— start of Task inputs —
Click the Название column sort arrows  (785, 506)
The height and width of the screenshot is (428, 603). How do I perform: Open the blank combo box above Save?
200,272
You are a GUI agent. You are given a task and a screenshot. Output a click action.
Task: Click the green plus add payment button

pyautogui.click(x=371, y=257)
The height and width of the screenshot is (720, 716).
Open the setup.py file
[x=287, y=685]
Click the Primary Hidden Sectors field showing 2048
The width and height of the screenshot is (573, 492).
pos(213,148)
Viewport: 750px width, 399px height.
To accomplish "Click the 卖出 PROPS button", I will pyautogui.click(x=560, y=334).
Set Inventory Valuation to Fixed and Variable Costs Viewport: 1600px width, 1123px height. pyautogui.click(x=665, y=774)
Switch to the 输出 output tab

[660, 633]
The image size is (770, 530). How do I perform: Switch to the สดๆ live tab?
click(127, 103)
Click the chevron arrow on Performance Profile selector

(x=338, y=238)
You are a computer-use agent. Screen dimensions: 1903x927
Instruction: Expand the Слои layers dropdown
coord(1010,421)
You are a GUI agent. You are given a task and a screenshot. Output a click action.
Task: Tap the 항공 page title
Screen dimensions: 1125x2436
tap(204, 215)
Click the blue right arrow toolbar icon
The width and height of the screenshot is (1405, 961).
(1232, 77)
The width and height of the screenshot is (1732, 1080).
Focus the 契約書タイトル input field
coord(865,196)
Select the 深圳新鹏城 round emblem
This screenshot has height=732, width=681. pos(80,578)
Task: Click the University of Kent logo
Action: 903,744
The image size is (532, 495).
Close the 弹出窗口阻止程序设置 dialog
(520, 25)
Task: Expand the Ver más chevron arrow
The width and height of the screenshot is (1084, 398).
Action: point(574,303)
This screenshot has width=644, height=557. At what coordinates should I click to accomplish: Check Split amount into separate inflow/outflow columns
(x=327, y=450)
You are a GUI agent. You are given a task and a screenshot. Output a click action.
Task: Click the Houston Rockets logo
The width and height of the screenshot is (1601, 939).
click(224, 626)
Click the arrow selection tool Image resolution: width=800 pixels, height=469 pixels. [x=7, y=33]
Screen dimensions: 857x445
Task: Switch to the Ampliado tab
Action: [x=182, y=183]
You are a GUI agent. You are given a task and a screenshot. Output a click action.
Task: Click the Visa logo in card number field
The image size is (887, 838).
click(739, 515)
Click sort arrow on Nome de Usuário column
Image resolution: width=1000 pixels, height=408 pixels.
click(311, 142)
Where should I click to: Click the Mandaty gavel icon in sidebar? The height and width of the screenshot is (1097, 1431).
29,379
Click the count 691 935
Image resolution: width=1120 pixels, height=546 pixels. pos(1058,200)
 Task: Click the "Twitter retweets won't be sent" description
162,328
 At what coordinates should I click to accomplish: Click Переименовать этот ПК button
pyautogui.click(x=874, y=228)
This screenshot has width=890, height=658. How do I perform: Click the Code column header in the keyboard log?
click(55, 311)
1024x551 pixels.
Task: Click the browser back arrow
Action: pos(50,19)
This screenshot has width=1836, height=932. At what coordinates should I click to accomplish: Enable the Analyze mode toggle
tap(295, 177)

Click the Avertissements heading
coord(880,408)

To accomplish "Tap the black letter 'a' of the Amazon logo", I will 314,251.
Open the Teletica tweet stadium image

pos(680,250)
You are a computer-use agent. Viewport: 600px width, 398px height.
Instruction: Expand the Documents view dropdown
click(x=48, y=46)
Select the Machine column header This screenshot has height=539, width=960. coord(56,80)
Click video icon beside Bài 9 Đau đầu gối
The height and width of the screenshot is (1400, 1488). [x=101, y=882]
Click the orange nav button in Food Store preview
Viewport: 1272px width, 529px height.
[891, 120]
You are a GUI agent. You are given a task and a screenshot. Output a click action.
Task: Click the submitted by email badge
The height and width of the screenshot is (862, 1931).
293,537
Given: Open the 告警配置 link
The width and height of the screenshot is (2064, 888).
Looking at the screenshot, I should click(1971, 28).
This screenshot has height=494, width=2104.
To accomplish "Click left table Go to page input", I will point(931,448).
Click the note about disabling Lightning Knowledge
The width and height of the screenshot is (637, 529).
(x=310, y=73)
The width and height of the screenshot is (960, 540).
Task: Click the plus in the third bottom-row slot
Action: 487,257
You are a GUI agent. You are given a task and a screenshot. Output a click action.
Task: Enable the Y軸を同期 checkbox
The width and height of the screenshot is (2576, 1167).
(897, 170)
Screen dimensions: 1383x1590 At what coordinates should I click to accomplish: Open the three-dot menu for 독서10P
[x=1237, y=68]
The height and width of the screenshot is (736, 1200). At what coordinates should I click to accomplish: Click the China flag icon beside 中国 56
— end of Task inputs —
Please copy out every item above word for word, leaving nothing out and changing nothing.

Click the Название column sort arrows  (785, 506)
The height and width of the screenshot is (428, 603). How do I perform: Open the blank combo box above Save?
200,272
You are a GUI agent. You are given a task and a screenshot. Output a click action.
Task: Click the green plus add payment button

pyautogui.click(x=371, y=257)
The height and width of the screenshot is (720, 716).
Open the setup.py file
[x=287, y=685]
Click the Primary Hidden Sectors field showing 2048
The width and height of the screenshot is (573, 492).
pos(213,148)
Viewport: 750px width, 399px height.
To accomplish "Click the 卖出 PROPS button", I will pyautogui.click(x=560, y=334).
Set Inventory Valuation to Fixed and Variable Costs Viewport: 1600px width, 1123px height. pyautogui.click(x=665, y=774)
Switch to the 输出 output tab

[660, 633]
The image size is (770, 530). How do I perform: Switch to the สดๆ live tab?
click(127, 103)
Click the chevron arrow on Performance Profile selector

(x=338, y=238)
You are a computer-use agent. Screen dimensions: 1903x927
Instruction: Expand the Слои layers dropdown
coord(1010,421)
You are a GUI agent. You are given a task and a screenshot. Output a click action.
Task: Tap the 항공 page title
Screen dimensions: 1125x2436
tap(204, 215)
Click the blue right arrow toolbar icon
The width and height of the screenshot is (1405, 961).
(1232, 77)
The width and height of the screenshot is (1732, 1080).
Focus the 契約書タイトル input field
coord(865,196)
Select the 深圳新鹏城 round emblem
This screenshot has height=732, width=681. pos(80,578)
Task: Click the University of Kent logo
Action: 903,744
The image size is (532, 495).
Close the 弹出窗口阻止程序设置 dialog
(520, 25)
Task: Expand the Ver más chevron arrow
The width and height of the screenshot is (1084, 398).
Action: point(574,303)
This screenshot has width=644, height=557. At what coordinates should I click to accomplish: Check Split amount into separate inflow/outflow columns
(x=327, y=450)
You are a GUI agent. You are given a task and a screenshot. Output a click action.
Task: Click the Houston Rockets logo
The width and height of the screenshot is (1601, 939).
click(224, 626)
Click the arrow selection tool Image resolution: width=800 pixels, height=469 pixels. [x=7, y=33]
Screen dimensions: 857x445
Task: Switch to the Ampliado tab
Action: [x=182, y=183]
You are a GUI agent. You are given a task and a screenshot. Output a click action.
Task: Click the Visa logo in card number field
The image size is (887, 838).
click(739, 515)
Click sort arrow on Nome de Usuário column
Image resolution: width=1000 pixels, height=408 pixels.
click(311, 142)
Where should I click to: Click the Mandaty gavel icon in sidebar? The height and width of the screenshot is (1097, 1431).
29,379
Click the count 691 935
Image resolution: width=1120 pixels, height=546 pixels. pos(1058,200)
 Task: Click the "Twitter retweets won't be sent" description
162,328
 At what coordinates should I click to accomplish: Click Переименовать этот ПК button
pyautogui.click(x=874, y=228)
This screenshot has width=890, height=658. How do I perform: Click the Code column header in the keyboard log?
click(55, 311)
1024x551 pixels.
Task: Click the browser back arrow
Action: pos(50,19)
This screenshot has width=1836, height=932. At what coordinates should I click to accomplish: Enable the Analyze mode toggle
tap(295, 177)

Click the Avertissements heading
coord(880,408)

To accomplish "Tap the black letter 'a' of the Amazon logo", I will 314,251.
Open the Teletica tweet stadium image

pos(680,250)
You are a computer-use agent. Viewport: 600px width, 398px height.
Instruction: Expand the Documents view dropdown
click(x=48, y=46)
Select the Machine column header This screenshot has height=539, width=960. coord(56,80)
Click video icon beside Bài 9 Đau đầu gối
The height and width of the screenshot is (1400, 1488). [x=101, y=882]
Click the orange nav button in Food Store preview
Viewport: 1272px width, 529px height.
[891, 120]
You are a GUI agent. You are given a task and a screenshot. Output a click action.
Task: Click the submitted by email badge
The height and width of the screenshot is (862, 1931).
293,537
Given: Open the 告警配置 link
The width and height of the screenshot is (2064, 888).
Looking at the screenshot, I should click(1971, 28).
This screenshot has height=494, width=2104.
To accomplish "Click left table Go to page input", I will point(931,448).
Click the note about disabling Lightning Knowledge
The width and height of the screenshot is (637, 529).
(x=310, y=73)
The width and height of the screenshot is (960, 540).
Task: Click the plus in the third bottom-row slot
Action: 487,257
You are a GUI agent. You are given a task and a screenshot. Output a click action.
Task: Enable the Y軸を同期 checkbox
The width and height of the screenshot is (2576, 1167).
(897, 170)
Screen dimensions: 1383x1590 At what coordinates should I click to accomplish: Open the three-dot menu for 독서10P
[x=1237, y=68]
The height and width of the screenshot is (736, 1200). At what coordinates should I click to accomplish: Click the China flag icon beside 中国 56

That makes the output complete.